Start of Task material

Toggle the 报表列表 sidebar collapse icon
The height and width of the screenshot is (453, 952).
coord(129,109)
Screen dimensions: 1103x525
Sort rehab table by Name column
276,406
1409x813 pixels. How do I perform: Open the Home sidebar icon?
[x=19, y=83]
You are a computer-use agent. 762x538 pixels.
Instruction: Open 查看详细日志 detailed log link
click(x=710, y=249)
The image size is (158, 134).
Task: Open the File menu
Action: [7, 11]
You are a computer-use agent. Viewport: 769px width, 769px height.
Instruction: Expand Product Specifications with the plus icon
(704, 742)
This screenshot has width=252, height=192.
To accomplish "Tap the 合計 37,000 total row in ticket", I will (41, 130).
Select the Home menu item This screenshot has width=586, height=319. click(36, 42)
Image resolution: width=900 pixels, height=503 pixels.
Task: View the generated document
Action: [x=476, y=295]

End of Task material
Start of Task material

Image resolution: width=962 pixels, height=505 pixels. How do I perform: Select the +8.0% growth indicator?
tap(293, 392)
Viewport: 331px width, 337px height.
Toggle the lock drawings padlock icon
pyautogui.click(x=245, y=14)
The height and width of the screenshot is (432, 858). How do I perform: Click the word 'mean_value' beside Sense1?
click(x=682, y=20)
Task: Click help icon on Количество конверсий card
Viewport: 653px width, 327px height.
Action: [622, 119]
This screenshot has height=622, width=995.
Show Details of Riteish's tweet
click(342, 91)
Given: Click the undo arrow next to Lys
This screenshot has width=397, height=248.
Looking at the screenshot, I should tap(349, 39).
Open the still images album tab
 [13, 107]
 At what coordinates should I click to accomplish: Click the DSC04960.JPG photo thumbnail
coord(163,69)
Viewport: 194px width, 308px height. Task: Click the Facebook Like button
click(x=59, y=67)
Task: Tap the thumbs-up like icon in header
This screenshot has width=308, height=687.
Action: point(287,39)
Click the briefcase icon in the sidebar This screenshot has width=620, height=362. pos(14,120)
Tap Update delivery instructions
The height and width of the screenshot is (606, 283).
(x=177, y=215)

End of Task material

Activity:
Reproduce only the lines above spanning from the line containing "Toggle the 报表列表 sidebar collapse icon" through the line containing "You are a computer-use agent. Viewport: 769px", word for word.

Answer space:
Toggle the 报表列表 sidebar collapse icon
The height and width of the screenshot is (453, 952).
coord(129,109)
Screen dimensions: 1103x525
Sort rehab table by Name column
276,406
1409x813 pixels. How do I perform: Open the Home sidebar icon?
[x=19, y=83]
You are a computer-use agent. 762x538 pixels.
Instruction: Open 查看详细日志 detailed log link
click(x=710, y=249)
The image size is (158, 134).
Task: Open the File menu
Action: [7, 11]
You are a computer-use agent. Viewport: 769px width, 769px height.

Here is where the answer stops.